Plant Late. If you can muster the patience to wait a few extra weeks before tasting the season’s first cucumber, then delaying your cucurbit planting until after the first cycle of cucumber beetles passes will pay off. Not only will this help your plants avoid battling with the beetles, but will also allow them to grow bigger, stronger, and more prepared for the next time they face the beetles.

Cover Up. When we transplant cucurbit seedlings into our field, we cover them immediately with a floating or hooped (LINK) row cover. This not only creates a barrier for the cucumber beetles from accessing the plants, but gives the seedlings time to grow larger roots and foliage and thus be better prepared for a bug attack in the future.
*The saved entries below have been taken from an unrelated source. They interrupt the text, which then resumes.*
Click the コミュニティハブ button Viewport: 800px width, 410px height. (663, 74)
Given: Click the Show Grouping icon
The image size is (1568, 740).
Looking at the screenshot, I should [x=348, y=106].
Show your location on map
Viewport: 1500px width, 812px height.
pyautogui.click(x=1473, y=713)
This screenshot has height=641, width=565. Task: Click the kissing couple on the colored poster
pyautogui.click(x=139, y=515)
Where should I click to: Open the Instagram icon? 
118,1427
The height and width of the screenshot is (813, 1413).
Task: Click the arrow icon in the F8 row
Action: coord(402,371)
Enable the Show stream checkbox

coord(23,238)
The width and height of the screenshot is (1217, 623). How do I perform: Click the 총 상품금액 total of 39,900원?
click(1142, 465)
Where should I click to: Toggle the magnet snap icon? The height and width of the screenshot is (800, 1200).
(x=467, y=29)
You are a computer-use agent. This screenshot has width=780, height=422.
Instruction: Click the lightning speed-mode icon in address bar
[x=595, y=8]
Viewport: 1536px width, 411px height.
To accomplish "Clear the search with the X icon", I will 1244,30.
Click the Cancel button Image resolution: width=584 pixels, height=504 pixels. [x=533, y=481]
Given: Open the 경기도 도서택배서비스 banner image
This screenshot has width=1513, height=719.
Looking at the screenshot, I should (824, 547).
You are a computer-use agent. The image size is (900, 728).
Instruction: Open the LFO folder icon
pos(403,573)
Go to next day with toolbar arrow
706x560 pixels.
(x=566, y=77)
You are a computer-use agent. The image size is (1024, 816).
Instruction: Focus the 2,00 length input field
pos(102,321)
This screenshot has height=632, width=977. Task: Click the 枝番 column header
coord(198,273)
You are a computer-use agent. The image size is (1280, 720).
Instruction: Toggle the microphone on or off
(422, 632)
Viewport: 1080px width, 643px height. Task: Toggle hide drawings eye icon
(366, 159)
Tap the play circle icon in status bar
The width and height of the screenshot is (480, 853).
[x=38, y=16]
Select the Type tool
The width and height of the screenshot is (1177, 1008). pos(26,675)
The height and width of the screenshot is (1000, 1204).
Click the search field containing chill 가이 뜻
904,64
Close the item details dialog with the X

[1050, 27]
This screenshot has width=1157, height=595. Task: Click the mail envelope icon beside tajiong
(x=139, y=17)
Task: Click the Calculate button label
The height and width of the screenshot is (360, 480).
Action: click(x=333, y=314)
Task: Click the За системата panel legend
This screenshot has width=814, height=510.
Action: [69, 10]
Don’t forget to remove the cover once the plants start flowering to allow for pollination!

If the beetles attack:

Hand Pick. This is what it sounds like. If beetles attack at the seedling stage, remove as many as you can (and smush them or transport to a new home far far away), then cover the plants to prevent more beetles from landing on them. If hand picking is not for you, sticky traps can be effective too - attach a little tea bag to the sticky paper with attractive floral scents that the beetles love, such as cinnamon, cloves or bay leaves. 

Spray with soap or clay. Soapy water sprayed directly on the beetles will dehydrate them, killing them within a minute. Some growers coat their cucurbits with a spray of kaolin clay (mixed with water). When the beetles come in contact with the clay, they get dusty and have to focus entirely on cleaning themselves, rather than destroying the plant.

Post attack:

Clean Up. Preventative measures in the fall will make for a better season the next spring. Cucumber beetles overwinter in the soil. To cut down on their population, be sure to remove all leftover plant bits, till thoroughly, apply compost, and plant cover crops. If you encounter diseased plants, they should be discarded separately, away from your main compost pile.